I don’t have any photos or other sentimental keepsakes in my wallet. As far as I recall, I have never felt the need to hold such items on my person at all times, unless you count the period in my early twenties when I couldn’t bring myself to throw away a business card I once found placed under the windshield wiper of my car when I lived in Chicago.

The front of the card advertised an automotive enterprise of some sort. On the back, a secret admirer had written in blue ink something like:

Hey Arkansas! [I still had an Arkansas license plate at the time.] You’re pretty cute. Call. I was the guy who [and then he mentioned some traffic-related interaction I didn’t remember at the time and certainly don’t recall now].

Though I held onto the card for a while, I never dialed the number on the front. I couldn’t imagine how the ensuing conversation would even begin. Hello, I’m calling because you or possibly one of your coworkers thinks I’m cute and I’d like to parlay that into a gratifying sexual encounter sounds maybe a little too direct.

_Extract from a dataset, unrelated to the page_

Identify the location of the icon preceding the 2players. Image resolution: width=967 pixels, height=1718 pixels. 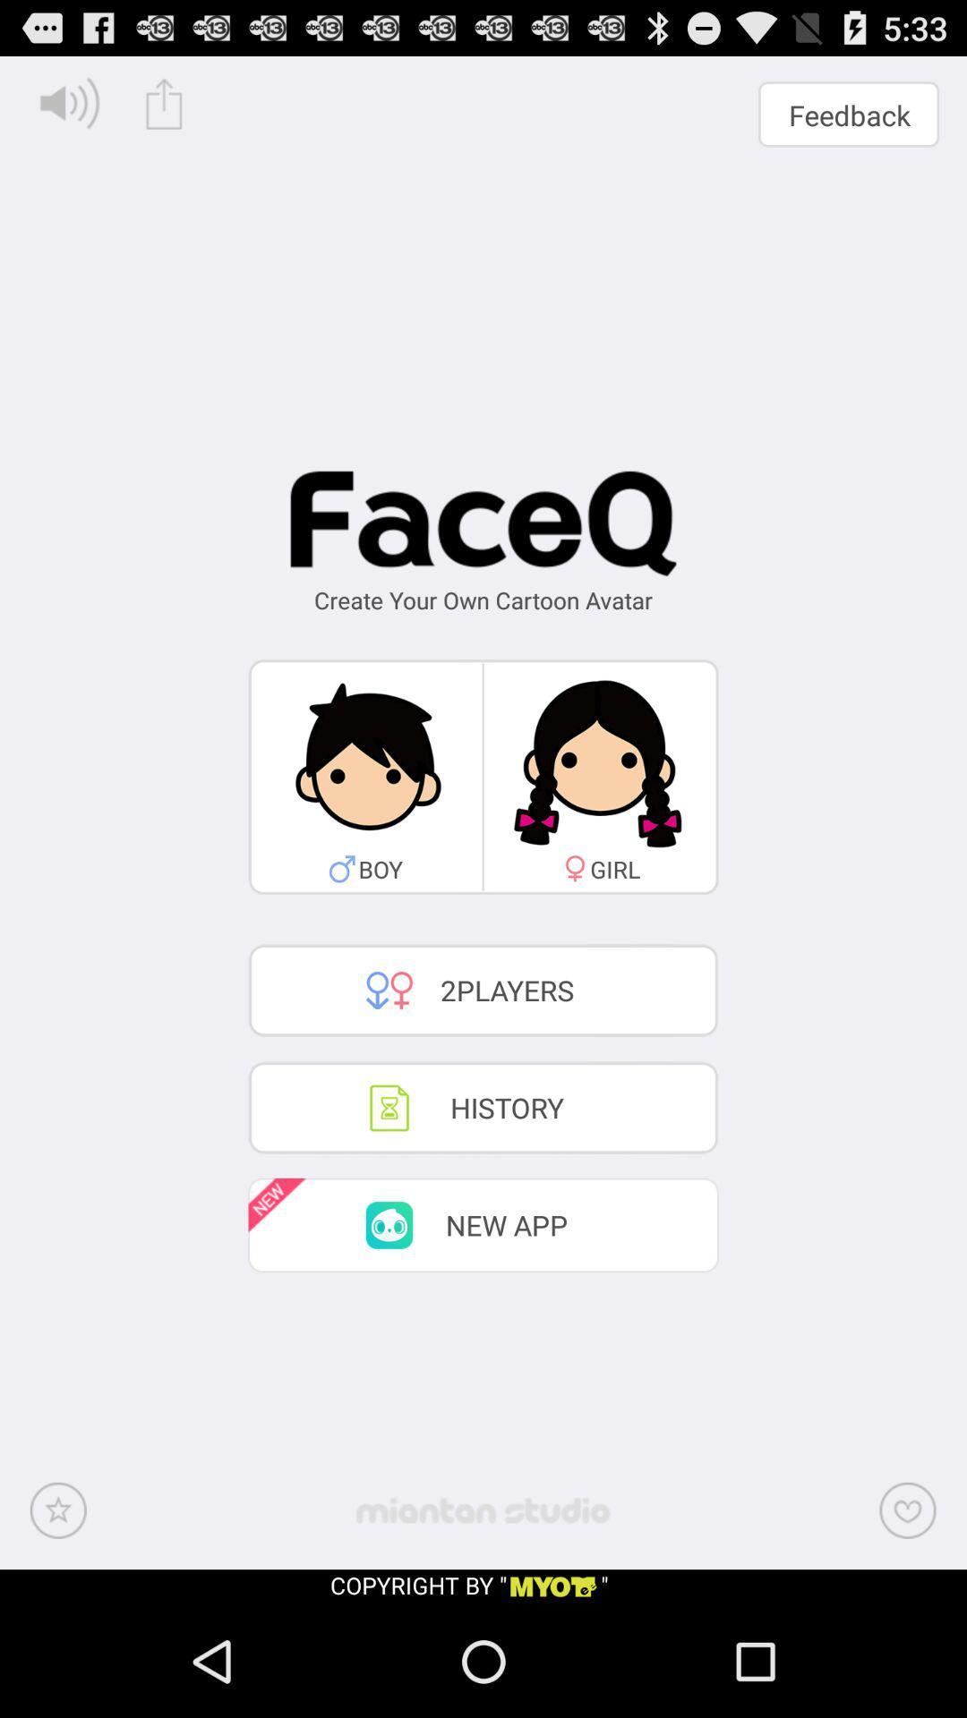
(388, 990).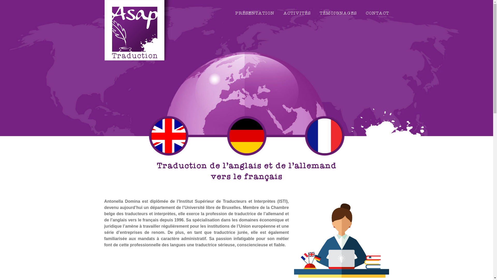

Still, I do think it’s a shame that I never connected with my anonymous follower in person. We probably would have made a fine match, given my mental image of a gay auto mechanic (I picture Marlon Brando in The Wild One) and my weakness for words of affirmation. After all, that’s my secondary love language (following quality time).

As for what I had to offer in this imaginary love affair, well, I refer you to the aforementioned masochistic tendencies.

But hey, everything worked out and I ended up with a spouse anyway. And on most days, I prefer the flesh-and-blood reality to any conjectured might-have-beens. For starters, might-have-beens can’t add you to their health insurance.